What ending DOMA means to Obama

Shane Wade
Columnist

Last week President Obama’s administration announced that it would stop defending the constitutionality of the Defense of Marriage Act (DOMA) in courts, reigniting debate on the gay marriage issue and whether the federal government has a legitimate role in defining marriage.

Despite conservative views on evolution, the definition of marriage has evolved over time. In the 18th century, children could be married off to the highest bidder, and less than a century ago Virginia law didn’t permit interracial marriages.

Now we have the chance to end the debate on marriage by admitting that DOMA is a mistake. Gay marriage is a ridiculous and clear-cut issue; if two people want to engage in such a paramount and sacred union, they ought to be allowed to do so. Homosexuals are humans first, and to deny that fact is to deny their very personhood.

Furthermore, gay marriage causes no harm to anyone, and the idea of marriage as a sacred, untouchable union has been ruined by the numerous sex scandals, illicit affairs and multiple divorces by the very same people that “defend the sanctity” of marriage.
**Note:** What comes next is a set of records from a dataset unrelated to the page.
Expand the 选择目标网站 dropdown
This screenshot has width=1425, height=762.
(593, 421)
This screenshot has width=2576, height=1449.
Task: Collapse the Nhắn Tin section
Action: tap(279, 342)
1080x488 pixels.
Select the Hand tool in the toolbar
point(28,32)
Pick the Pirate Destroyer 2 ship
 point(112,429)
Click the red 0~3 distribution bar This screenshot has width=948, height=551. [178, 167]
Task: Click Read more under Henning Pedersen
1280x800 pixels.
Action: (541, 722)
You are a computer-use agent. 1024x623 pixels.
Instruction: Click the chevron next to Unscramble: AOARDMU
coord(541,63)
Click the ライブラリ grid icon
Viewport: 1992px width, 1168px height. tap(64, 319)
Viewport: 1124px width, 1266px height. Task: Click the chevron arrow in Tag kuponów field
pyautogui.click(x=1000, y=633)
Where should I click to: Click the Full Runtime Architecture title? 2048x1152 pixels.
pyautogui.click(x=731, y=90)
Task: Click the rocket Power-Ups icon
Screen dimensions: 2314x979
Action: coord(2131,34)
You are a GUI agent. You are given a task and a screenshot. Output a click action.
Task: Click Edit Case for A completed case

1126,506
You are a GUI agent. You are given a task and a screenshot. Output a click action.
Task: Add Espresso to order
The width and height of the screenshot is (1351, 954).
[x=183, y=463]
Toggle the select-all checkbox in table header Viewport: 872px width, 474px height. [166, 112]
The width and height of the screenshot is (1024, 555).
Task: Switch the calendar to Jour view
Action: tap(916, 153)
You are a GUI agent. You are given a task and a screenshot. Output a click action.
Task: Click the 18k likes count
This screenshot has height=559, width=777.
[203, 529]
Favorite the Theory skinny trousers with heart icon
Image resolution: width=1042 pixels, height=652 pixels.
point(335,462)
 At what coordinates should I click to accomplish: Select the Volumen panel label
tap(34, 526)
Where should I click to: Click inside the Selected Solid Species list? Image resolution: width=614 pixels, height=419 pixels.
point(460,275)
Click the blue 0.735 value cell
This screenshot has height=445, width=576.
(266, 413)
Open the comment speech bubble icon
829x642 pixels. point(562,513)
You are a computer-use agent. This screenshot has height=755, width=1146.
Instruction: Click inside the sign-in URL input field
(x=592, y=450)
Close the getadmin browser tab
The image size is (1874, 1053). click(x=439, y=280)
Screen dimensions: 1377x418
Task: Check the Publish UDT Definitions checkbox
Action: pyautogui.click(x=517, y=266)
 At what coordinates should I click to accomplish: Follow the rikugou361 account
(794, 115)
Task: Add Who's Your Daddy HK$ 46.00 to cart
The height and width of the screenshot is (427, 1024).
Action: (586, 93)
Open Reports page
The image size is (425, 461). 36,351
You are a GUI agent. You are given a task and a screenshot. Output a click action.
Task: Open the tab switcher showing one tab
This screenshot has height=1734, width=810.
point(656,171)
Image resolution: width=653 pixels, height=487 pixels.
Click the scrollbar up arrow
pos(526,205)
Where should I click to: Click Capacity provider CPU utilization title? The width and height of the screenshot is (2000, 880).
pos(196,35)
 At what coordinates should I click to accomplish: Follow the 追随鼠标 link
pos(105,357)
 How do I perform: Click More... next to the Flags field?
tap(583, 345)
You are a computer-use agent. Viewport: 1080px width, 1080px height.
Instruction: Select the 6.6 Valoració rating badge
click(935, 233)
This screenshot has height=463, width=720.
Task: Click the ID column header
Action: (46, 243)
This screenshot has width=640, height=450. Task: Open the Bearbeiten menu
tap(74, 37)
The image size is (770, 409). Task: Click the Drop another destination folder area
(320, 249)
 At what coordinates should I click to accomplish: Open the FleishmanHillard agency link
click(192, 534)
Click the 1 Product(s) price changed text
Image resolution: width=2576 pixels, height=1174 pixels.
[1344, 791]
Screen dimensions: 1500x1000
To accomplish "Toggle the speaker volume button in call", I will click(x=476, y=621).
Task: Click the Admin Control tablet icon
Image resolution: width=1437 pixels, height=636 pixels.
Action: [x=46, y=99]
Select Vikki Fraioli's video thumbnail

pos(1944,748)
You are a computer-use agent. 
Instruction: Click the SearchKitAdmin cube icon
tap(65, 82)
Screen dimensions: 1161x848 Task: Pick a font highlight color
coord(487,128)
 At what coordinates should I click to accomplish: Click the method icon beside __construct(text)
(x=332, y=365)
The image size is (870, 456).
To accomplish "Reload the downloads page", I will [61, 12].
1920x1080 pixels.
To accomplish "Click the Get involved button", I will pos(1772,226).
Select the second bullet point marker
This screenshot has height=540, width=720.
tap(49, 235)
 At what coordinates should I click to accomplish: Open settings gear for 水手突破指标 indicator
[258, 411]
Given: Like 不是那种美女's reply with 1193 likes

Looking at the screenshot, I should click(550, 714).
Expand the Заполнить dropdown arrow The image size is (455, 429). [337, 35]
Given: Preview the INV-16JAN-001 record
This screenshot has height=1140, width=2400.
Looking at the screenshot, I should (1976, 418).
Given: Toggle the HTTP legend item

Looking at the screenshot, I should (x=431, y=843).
There shouldn’t be a debate on allowing people to be happy, and by perpetuating the myth that allowing homosexuals to marry degrades the idea of marriage, we dishonor our principles as a free and tolerant society. While I’m glad President Obama has moved forward on this nonissue and stopped wasting valuable resources defending DOMA, I remain disappointed nevertheless.

What Obama has done can be seen as merely symbolic because it changes almost nothing. For the past two years, despite campaign rhetoric to the contrary, his administration has defended and enforced DOMA.

Now, instead of having the Justice Department defending the law and its constitutionality, he’s telling them to just enforce it. Ignoring the irony of the Justice Department continuing to enforce an unjust law, this policy shift should and does do little for the president’s 2012 re-election campaign.

Instead of displaying the characteristics of a strong, self-confident leader, Obama continually proves himself to be calculating and pragmatic – two admirable traits of a leader but two traits that repeatedly lead to his supporters seeing him as frustratingly weak-willed and too willing to compromise.

In his overly generous compromises with Republicans, constant equivocating on campaign promises and silence on the latest union-busting legislation popping up in state legislatures, Obama risks losing both his liberal Democratic base as well as moderate Independents.

Taking such small steps, like declaring the DOMA unconstitutional, does little to rally his supporters, while further distancing himself from conservatives and Republicans, despite the fact that his position on the matter reflects the traditionally conservative view that government should not legislate on social issues. For now DOMA remains the law of the land; all President Obama has done is provide the impetus for repealing the law. The decision to end DOMA now lies in a partisan Congress on the brink of shutdown. Let’s hope the self-professed grown-ups in Congress can end this non-issue so it never gets brought up again.